Funding outlook and 2026 deployment targets

The Digital Ministry previously estimated that the telecommunications sector would invest roughly €8.5 billion in fiber and about €2.4 billion in mobile networks in 2026. Those funds are expected to enable approximately 5.6 million new fiber connections next year, with roughly 3.1 million ready for immediate use. The ministry presented those figures as evidence that regulatory reform combined with private investment can significantly increase coverage and capacity.

Availability versus activation: a persistent gap

Despite expanding physical availability, a substantial gap remains between where fiber can technically be installed and where it is actually activated and used. Mid-2025 data cited by industry associations indicated that fiber access was possible in about 24.3 million households, businesses and public institutions. However, only around 27 percent of theoretically possible connections had been booked and activated by end users, highlighting ongoing challenges in subscription uptake and activation logistics.

The government and industry point to several reasons behind the low take-up rate, including insufficient in-building access, fragmentation of property ownership in apartment blocks, and a lack of consumer awareness or perceived need. Reform proponents say the new legal rights and access rules aim directly at those obstacles by making it easier to extend fiber to individual apartments and to allow multiple providers to serve the same building.

Legislative timetable and next steps

With cabinet approval complete, the draft law now moves to the Bundestag and then the Bundesrat for debate and potential amendment. If passed, the changes would follow Germany’s prior series of TKG reforms and a political framing that treats network expansion as an overriding public interest.

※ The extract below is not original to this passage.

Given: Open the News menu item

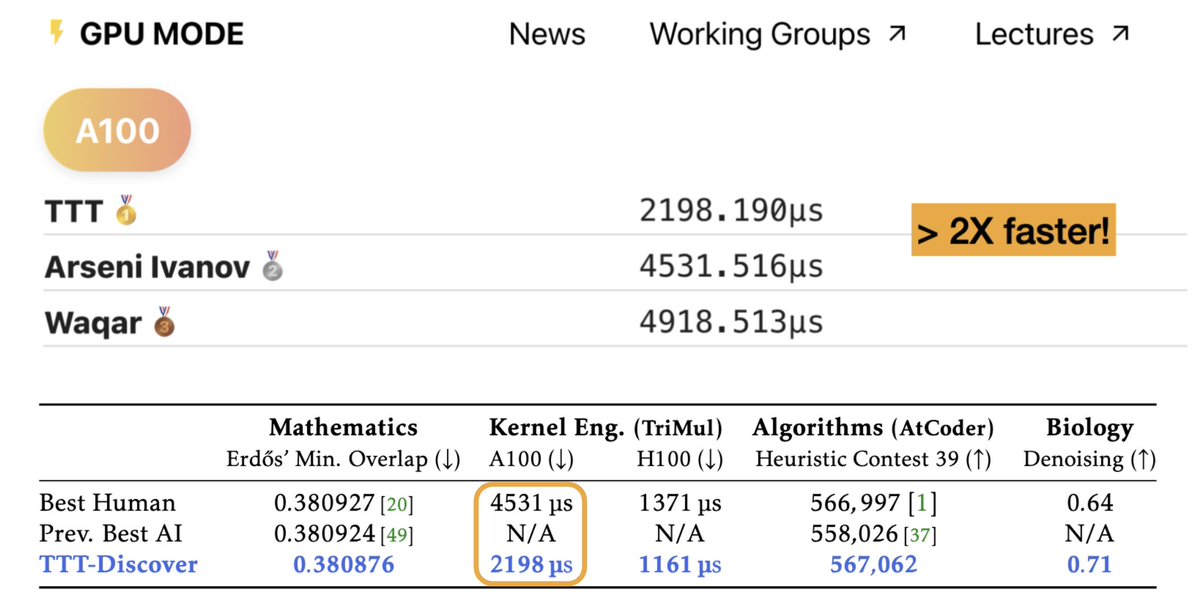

Lawmakers and stakeholders will scrutinize technical provisions, conditions for the right to full build, and safeguards for property owners and tenants during the parliamentary process.

Industry groups are expected to press for clarity on operational rules and compensation for shared infrastructure use, while property associations may seek stronger protections for owners who wish to control building works. The final shape of the law will determine how quickly operators can proceed with large-scale in-building deployments and whether the projected 2026 investments translate into substantially higher activation rates.

The cabinet decision represents a significant regulatory shift designed to overcome long-standing structural hurdles to fiber-optic expansion in urban and rural multi-unit buildings. If enacted, the measures could reduce the number of installations that currently stop at the building threshold and increase consumer choice by opening internal networks to competing providers.